Stored records:
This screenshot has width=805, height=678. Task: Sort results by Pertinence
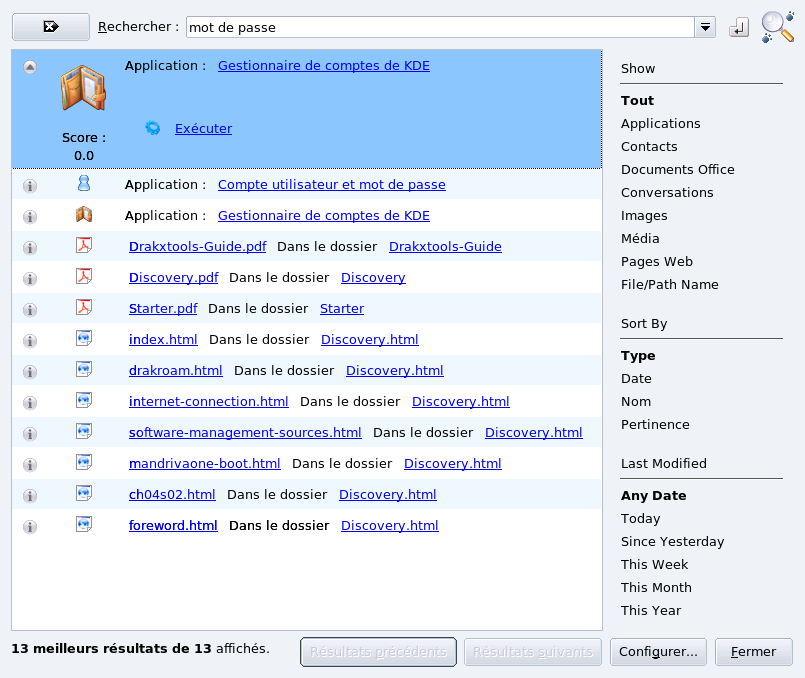click(655, 424)
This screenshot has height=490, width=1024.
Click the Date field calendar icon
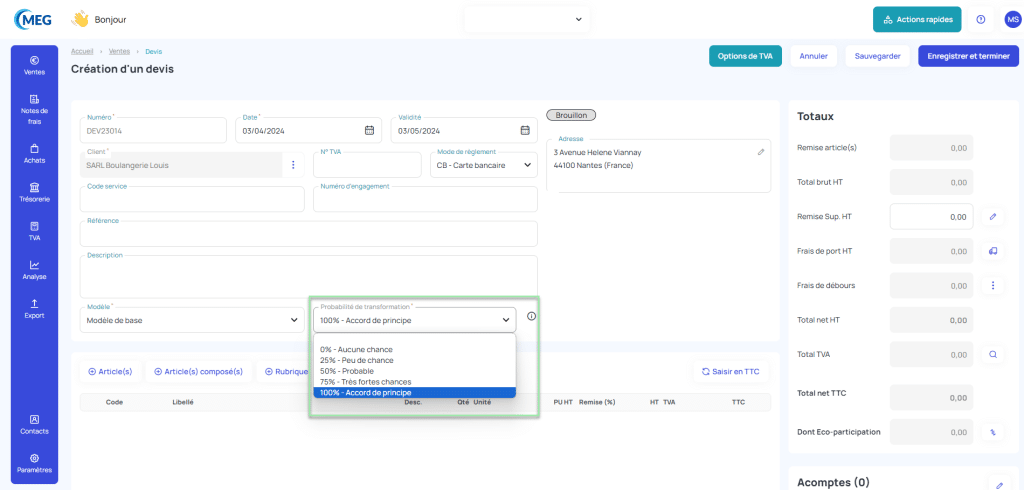(369, 130)
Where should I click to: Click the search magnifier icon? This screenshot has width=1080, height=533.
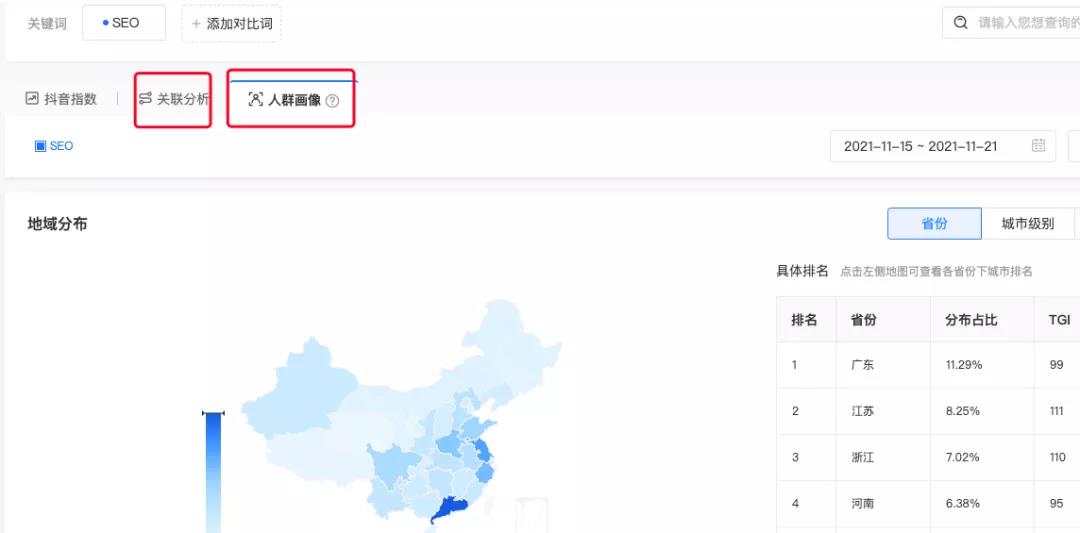961,23
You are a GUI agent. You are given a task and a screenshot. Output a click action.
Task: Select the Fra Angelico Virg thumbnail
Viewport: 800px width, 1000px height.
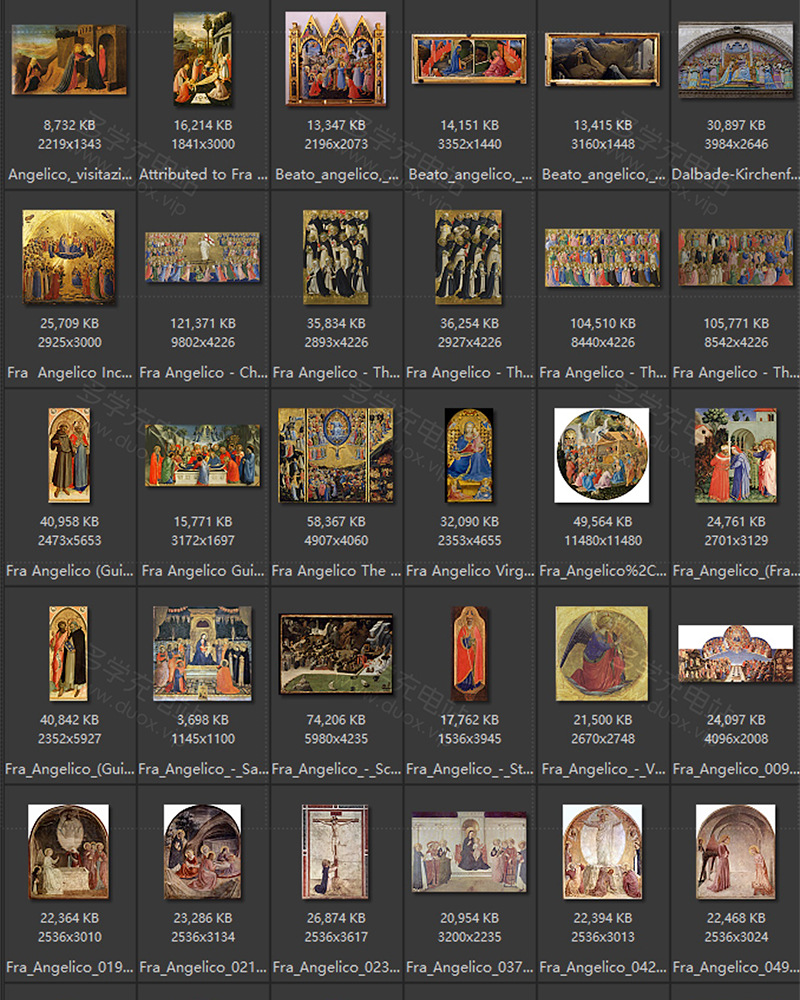click(x=469, y=455)
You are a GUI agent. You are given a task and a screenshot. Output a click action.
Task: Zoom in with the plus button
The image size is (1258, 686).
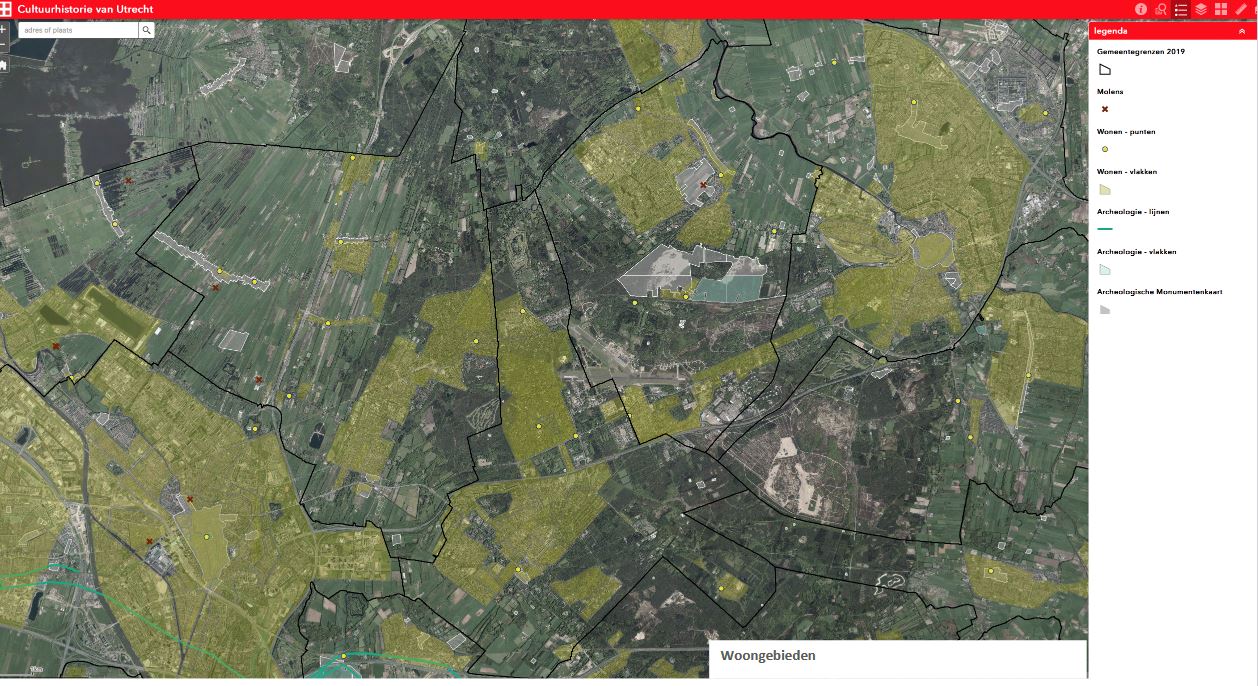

__Task__.
I would like the data copied exactly as it stands, with no pictures included.

__Solution to this task__.
This screenshot has width=805, height=678. Task: Sort results by Pertinence
click(655, 424)
This screenshot has height=490, width=1024.
Click the Date field calendar icon
(369, 130)
Where should I click to: Click the search magnifier icon? This screenshot has width=1080, height=533.
961,23
You are a GUI agent. You are given a task and a screenshot. Output a click action.
Task: Select the Fra Angelico Virg thumbnail
Viewport: 800px width, 1000px height.
click(x=469, y=455)
You are a GUI agent. You are given a task and a screenshot. Output a click action.
Task: Zoom in with the plus button
The image size is (1258, 686).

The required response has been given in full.